Theory of universals
See also: Problem of universals, Allegory of the Cave, and Theory of Forms
The Republic contains Plato's Allegory of the cave with which he explains his concept of The Forms as an answer to the problem of universals.
The allegory of the cave primarily depicts Plato's distinction between the world of appearances and the 'real' world of the Forms, as well as helping to justify the philosopher's place in society as king. Plato imagines a group of people who have lived their entire lives as prisoners, chained to the wall of a cave in the subterranean so they are unable to see the outside world behind them. However a constant flame illuminates various moving objects outside, which are silhouetted on the wall of the cave visible to the prisoners. These prisoners, through having no other experience of reality, ascribe forms to these shadows such as either "dog" or "cat".
Plato then goes on to explain how the philosopher is akin to a prisoner who is freed from the cave. The prisoner is initially blinded by the light, however, when he adjusts to the brightness he sees the fire and the statues and how they caused the images witnessed inside the cave. He would see that the fire and statues in the cave were just copies of the real objects; merely imitations. This is analogous to the Forms. What we see from day to day are merely appearances, reflections of the Forms. The philosopher, however, will not be deceived by the shadows and will hence be able to see the 'real' world, the world above that of appearances; the philosopher will gain knowledge of things in themselves. In this analogy the sun is representative of the Good. This is the main object of the philosopher's knowledge. The Good can be thought of as the form of Forms, or the structuring of the world as a whole.

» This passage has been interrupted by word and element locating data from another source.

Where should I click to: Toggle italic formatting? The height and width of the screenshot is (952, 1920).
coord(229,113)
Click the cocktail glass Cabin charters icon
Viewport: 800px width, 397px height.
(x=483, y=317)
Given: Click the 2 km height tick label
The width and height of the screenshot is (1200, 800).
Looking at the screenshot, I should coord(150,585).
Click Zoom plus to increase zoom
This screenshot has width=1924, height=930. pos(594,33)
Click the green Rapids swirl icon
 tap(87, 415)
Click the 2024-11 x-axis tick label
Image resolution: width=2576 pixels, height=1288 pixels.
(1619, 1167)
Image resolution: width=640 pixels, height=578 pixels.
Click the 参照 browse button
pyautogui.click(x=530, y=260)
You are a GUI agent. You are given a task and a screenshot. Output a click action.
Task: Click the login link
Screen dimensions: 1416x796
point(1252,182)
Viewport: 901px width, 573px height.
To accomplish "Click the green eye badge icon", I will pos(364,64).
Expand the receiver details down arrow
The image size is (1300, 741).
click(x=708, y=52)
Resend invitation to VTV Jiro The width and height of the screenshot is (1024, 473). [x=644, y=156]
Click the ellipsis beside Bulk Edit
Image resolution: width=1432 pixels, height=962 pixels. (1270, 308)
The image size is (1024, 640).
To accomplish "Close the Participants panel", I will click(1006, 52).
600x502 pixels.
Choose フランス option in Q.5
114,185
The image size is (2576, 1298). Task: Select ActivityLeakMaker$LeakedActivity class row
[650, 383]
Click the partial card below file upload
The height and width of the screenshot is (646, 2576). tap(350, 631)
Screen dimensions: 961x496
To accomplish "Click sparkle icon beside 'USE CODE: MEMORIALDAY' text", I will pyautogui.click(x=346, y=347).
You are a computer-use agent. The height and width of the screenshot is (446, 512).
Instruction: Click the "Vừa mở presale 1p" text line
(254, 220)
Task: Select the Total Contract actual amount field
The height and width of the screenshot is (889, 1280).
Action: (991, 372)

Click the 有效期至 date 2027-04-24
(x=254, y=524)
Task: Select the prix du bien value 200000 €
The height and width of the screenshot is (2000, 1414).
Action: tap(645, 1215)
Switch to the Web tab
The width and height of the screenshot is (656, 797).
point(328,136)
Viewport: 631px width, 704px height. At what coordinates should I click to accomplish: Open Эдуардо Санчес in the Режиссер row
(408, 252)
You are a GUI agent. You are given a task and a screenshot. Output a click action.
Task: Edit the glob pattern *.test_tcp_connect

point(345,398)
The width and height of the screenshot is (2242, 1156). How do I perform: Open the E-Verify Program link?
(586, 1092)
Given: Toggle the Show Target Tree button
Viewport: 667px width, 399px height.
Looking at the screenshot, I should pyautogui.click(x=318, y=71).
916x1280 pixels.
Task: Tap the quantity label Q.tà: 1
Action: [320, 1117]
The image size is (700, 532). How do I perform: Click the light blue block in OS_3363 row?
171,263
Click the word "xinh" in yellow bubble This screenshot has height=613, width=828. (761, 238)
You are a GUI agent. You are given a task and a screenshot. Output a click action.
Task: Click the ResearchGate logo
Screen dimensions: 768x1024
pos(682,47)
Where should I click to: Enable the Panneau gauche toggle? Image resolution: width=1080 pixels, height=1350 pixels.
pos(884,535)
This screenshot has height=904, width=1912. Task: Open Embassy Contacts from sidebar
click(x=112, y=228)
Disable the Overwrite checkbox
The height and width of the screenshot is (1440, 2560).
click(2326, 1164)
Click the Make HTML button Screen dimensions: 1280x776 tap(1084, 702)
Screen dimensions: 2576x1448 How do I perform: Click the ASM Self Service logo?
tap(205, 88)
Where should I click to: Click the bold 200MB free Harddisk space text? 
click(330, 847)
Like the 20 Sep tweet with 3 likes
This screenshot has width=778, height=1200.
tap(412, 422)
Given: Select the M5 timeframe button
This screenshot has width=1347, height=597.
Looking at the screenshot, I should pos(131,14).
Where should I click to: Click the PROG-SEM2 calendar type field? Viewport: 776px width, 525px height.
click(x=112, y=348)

The prisoner's stages of understanding correlate with the levels on the divided line which he imagines. The line is divided into what the visible world is and what the intelligible world is, with the divider being the Sun. When the prisoner is in the cave, he is obviously in the visible realm that receives no sunlight, and outside he comes to be in the intelligible realm.
The shadows witnessed in the cave correspond to the lowest level on Plato's line, that of imagination and conjecture. Once the prisoner is freed and sees the shadows for what they are he reaches the second stage on the divided line, the stage of belief, for he comes to believe that the statues in the cave are real. On leaving the cave, however, the prisoner comes to see objects more real than the statues inside of the cave, and this correlates with the third stage on Plato's line, understanding. Lastly, the prisoner turns to the sun which he grasps as the source of truth, or the Form of the Good, and this last stage, named as dialectic, is the highest possible stage on the line. The prisoner, as a result of the Form of the Good, can begin to understand all other forms in reality.
At the end of this allegory, Plato asserts that it is the philosopher's burden to reenter the cave. Those who have seen the ideal world, he says, have the duty to educate those in the material world. Since the philosopher recognizes what is truly good only he is fit to rule society according to Plato.